● Exercise description: In the personal essay below, how many times did the narrator go to the emergency room last year?

● Text under study:
-=-=-

That night, on the walk home after my shift, my body blurred into the street. It was as though I had found a way to compress the distance between who I wanted to become and who I was. Isn’t that what we all dream of? To run into ourselves at night and be welcomed with open arms?
As I approached our front door that night after dinner service, I peeled the plastic glove off, and sweat dripped from the latex fingers. My entire wrist was hot to the touch. But nothing hurt. You were in the living room when I stumbled into the house, Jack and Coke in your hand. Definitely not your first. I smiled at you with a shit-eating grin, and you smiled back.
After I moved out of your house, graduated and got a job in accounting, the scars on my hands, wrists, and arms became far and few in between. A different kind of scar was growing. An internal one. Often late into the night. So intense I would wake up on the bathroom floor, curled up like cooked shrimp, clutching my abdomen. I couldn’t see it, stroke its silver sheen. So I didn’t go to the hospital for the five years it was digging its claws into the lining of my uterus. No, I told myself I was tougher than that. I looked at myself in the mirror and furrowed my brows until they turned into two birds–free, just like yours.
You don’t know this, but last year, I went to the emergency room four times on account of my left ovary being sick. I gave the endometrioma a centimeter, and in those five years, it took seven. The doctor says seven centimeters is undoubtedly going to affect my fertility. He says IVF, like it’s a hot new trend, a side hustle “definitely worth looking into.” Of course, the whole time I’ve been gritting, I’ve also been growing.
I don’t know if I’ll ever forgive myself for being so strong.
A scar cannot grow a hair follicle. I discovered this when I started growing a beard. A dime-shaped patch on the left side of my chin remained smooth and untouched. As my endometriosis progressed to stage four, and the hormones in my body lost their balance like two lovers at a bar, my chin hairs grew thick and lush, in a perfect circle around the scar. The little mystery moon remains on my chin to this day. A white island of nothingness.
The truth is, everything reveals itself in the end. Nothing is ever unrecorded, even if it remains unwritten.
When I visit the gynecologist's office, there are signs on the wall about the measles vaccination. It’s coming back because people aren’t protecting themselves and their children. The flyer explains that a little of a bad thing is a good thing. I wonder if you think about your parenting like that. As if serving a childhood on a razor blade could force someone to grow a tongue of steel. As I write this, I have a suspicion it did.

-=-=-

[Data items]
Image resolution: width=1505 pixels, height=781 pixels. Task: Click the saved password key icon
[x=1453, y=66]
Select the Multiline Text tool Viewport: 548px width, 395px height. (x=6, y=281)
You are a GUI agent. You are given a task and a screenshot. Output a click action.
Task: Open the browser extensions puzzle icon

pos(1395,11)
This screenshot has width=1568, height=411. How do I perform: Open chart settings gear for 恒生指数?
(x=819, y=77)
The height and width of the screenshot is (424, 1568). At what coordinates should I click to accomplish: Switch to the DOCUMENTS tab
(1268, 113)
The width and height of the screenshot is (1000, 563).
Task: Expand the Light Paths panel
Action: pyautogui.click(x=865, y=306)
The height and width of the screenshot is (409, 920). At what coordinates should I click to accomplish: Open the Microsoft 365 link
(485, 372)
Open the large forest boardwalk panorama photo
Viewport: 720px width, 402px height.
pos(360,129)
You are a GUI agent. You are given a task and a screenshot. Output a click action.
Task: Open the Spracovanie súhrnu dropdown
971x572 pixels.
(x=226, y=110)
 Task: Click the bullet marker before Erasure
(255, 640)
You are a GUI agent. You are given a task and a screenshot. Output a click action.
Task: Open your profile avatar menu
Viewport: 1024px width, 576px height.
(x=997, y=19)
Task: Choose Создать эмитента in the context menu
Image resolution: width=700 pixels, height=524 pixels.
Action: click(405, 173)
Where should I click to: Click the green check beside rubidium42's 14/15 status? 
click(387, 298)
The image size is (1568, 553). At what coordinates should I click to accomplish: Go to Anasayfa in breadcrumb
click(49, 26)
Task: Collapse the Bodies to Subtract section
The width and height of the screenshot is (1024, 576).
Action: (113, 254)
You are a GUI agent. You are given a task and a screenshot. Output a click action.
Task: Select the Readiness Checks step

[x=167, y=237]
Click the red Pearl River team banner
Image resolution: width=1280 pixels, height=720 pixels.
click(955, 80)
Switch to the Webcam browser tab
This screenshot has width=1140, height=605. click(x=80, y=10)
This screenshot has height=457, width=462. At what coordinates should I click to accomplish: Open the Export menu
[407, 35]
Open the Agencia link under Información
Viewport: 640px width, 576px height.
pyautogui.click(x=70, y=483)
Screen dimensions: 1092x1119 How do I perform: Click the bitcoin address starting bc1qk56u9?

-=-=-

● Answer section: Four times, because of a sick left ovary.